A G.I. Joe mentality in a Barbie world

Filed under: Uncategorized — Timothy Moriarty @ 7:29 am

Rush! Energy Drink seems to be the only energy drink on the market that is trying to reach out to the Latino population. I know this because of the dual language messages on the can. I, for one, am glad to say I that now, when I hear someone say agua carbonatada, sorbato de potasio, and cafeina on my Spanish language soap operas, it will reveal a great deal more about the plot to me.

Figuro Uno dot uno: El Rusho!

The claims of the can: Aside from the exclamation point, which as we all know indicates bone-crunching excitement, it also invites you to “excite your senses” (“estimule sus sentidos“) and informs you regretfully that the product “contains no fruit juice (“no contiene jugo de frutas“).

Scariest-sounding ingredient: “Pyridoxine Hydrochloride” (“Hidrocloruro de Piridoxina“)

Energy Drink Funk Factor: 1. It tastes like a cherry Dum Dum. I love this shit. (Yo amor esta mierda.)

What it does for you: With a healthy dose of caffeine, sugar, B-vitamins, and a bunch of other shit that sounds very energy-arousing, I felt like I was fucking tweaking. Just drink half a can, trust me.

• • •
 

I’d give my left nut for a right nut.

Filed under: Uncategorized — Timothy Moriarty @ 5:40 am

Whilst perusing the goods at my local apothecary (read: buying beer at the gas station) I decided to pick up a new can of energy drink to gag down and tell you all about. The most obvious candidate for a damn good thrashing came in a neon green can. It’s called Rip It Energy Fuel.

Figure 1.1: The Rip It family of beverages. Seriously though, what’s that shit on the left? Energy lip balm?

Now, who among you did not immediately hum the first few notes of the chorus of Devo’s immortal “Whip It” the very moment you read that name? I sure as hell did, and I immediately began reworking the lyrics in my head to accompany the product in commercials that will surely make you want to rip heads off of bystanders.

When a CD comes along,

you must rip it.

There’s a price tag on your bong

you must rip it.

Herpes sore for far too long

you must rip it.

Rip it good.

The claims of the can: Where oh where do I begin? First of all, it’s not an energy drink, you numbnuts. It’s “Energy Fuel”. It is also, apparently, a “Lime Wrecker,” as demonstrated by the two halves of lime that appear to have been wrecked by something. Beneath that, in very small letters, there is a very curious claim that I’m sure will cause you a nasty case of rectal prolapse once you’re finished laughing at it: “Dietary Supplement.”

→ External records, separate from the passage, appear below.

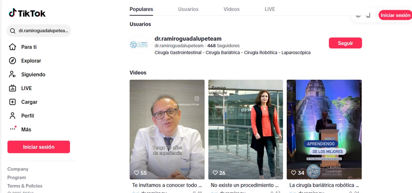The height and width of the screenshot is (193, 412).
Task: Expand the Más options menu
Action: pos(26,130)
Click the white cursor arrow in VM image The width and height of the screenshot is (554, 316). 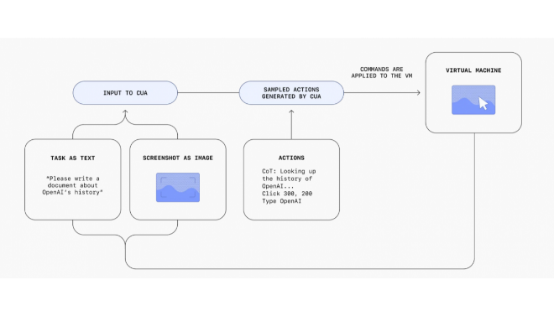(483, 104)
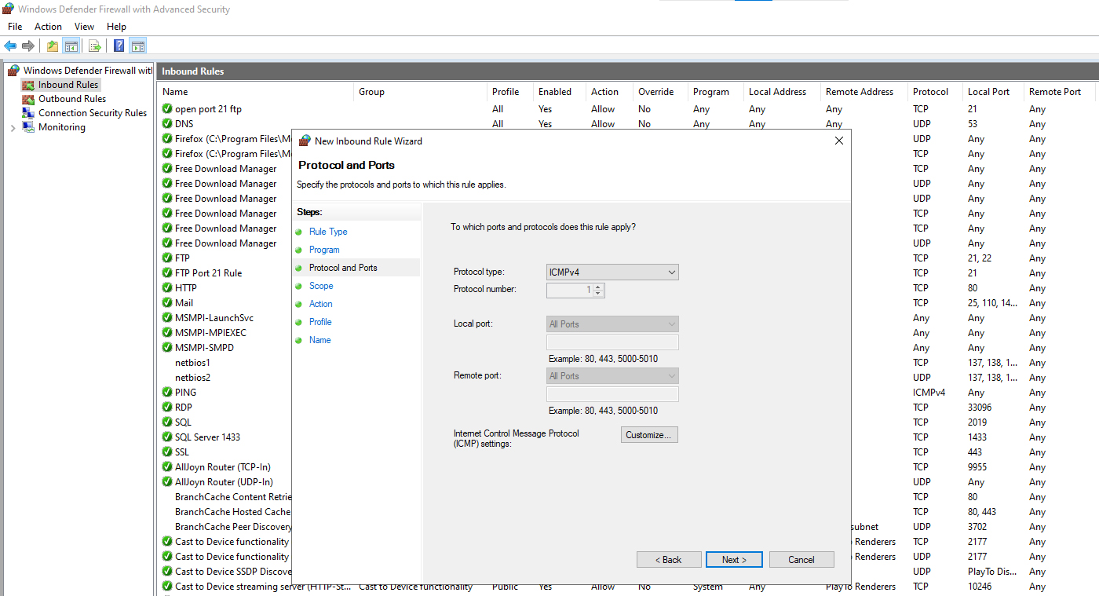The image size is (1099, 596).
Task: Increase protocol number with up arrow
Action: tap(599, 287)
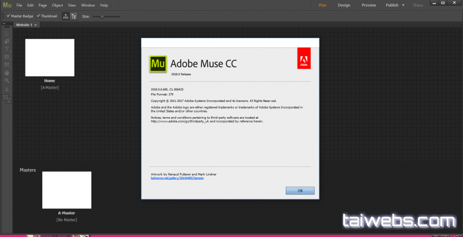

The supplemental facts were pretty textbook… full of taurine, caffeine (102mg), Inositol, and Guarana Seed Extract. A lot of B and C vitamins.

Oh, there’s also a small drawing of a horse fellating itself, with the words “Wild Ride” beneath it. You think I am kidding. I assure you I am not.

Scariest-sounding ingredient: “Glyceryl Abietate” sounds none too pleasant for consumption.

Energy Drink Funk Factor: 4. For only having 33 grams of sugar – a mild dose by today’s energy drink standards – this shit still tasted way too sweet. It’s tasted exactly like a lime-flavored Brach’s hard candy. You know the ones. They’re kinda shaped like an oval and you can get ‘em in bulk at the grocery store in an assortment of flavors. Your grandmother has them in a bowl in her house somewhere. Seriously.

What it does for you: Same thing as two cups of coffee would have done for me, since that’s roughly the amount of caffeine contained therein. It did not, however, rip me or take me for a wild ride. Or allow me to perform fellatio on myself. Or a horse. Just a big fucking disappointment all around.